● **What to do**: Where does the string "option" appear in the records? Copy every line that contains it.

● **Dataset records**:
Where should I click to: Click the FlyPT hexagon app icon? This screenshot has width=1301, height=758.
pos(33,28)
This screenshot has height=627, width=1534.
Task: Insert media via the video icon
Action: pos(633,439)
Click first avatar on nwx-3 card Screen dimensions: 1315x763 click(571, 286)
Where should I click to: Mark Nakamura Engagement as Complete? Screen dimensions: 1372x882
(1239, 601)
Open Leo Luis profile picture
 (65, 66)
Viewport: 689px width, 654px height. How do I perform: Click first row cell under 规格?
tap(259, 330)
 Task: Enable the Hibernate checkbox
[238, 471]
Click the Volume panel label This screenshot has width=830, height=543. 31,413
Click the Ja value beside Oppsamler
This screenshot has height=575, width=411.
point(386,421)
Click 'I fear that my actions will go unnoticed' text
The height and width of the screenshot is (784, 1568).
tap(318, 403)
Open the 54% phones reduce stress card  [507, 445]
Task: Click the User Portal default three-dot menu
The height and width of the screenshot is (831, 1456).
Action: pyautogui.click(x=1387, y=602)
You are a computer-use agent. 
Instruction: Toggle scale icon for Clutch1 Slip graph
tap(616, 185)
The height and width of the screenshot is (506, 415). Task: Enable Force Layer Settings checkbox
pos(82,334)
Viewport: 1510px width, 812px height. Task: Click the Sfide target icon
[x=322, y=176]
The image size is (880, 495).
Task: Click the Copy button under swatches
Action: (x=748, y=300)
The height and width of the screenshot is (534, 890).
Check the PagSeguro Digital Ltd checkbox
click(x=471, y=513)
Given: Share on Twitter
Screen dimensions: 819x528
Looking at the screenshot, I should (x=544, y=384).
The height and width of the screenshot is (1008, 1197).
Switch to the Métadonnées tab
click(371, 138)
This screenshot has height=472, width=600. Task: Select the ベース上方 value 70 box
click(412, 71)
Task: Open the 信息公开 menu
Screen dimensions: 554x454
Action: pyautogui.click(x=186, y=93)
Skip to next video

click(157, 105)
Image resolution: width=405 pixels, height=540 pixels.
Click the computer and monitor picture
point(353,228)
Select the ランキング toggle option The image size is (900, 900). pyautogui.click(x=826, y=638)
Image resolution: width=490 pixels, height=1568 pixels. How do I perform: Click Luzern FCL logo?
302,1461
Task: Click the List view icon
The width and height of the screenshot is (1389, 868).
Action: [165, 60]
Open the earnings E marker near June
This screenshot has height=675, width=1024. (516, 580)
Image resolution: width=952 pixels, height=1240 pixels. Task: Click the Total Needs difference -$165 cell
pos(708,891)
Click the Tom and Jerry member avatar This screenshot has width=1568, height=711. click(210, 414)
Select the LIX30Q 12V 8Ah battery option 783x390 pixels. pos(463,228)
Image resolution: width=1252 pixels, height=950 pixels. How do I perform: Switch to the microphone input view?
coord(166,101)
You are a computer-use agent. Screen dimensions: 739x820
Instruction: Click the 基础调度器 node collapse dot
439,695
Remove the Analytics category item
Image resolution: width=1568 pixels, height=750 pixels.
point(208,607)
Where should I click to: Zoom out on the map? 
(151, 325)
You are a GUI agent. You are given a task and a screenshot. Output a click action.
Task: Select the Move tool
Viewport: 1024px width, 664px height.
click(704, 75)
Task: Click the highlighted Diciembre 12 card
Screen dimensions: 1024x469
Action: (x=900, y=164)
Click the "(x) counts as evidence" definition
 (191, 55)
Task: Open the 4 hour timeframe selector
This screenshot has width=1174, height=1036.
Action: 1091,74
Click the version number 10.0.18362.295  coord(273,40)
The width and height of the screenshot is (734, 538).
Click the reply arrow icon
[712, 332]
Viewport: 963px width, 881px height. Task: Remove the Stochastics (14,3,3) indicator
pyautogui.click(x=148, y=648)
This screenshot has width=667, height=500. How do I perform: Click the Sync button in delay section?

● **Response to the exercise**:
Select the ランキング toggle option The image size is (900, 900). pyautogui.click(x=826, y=638)
Select the LIX30Q 12V 8Ah battery option 783x390 pixels. pos(463,228)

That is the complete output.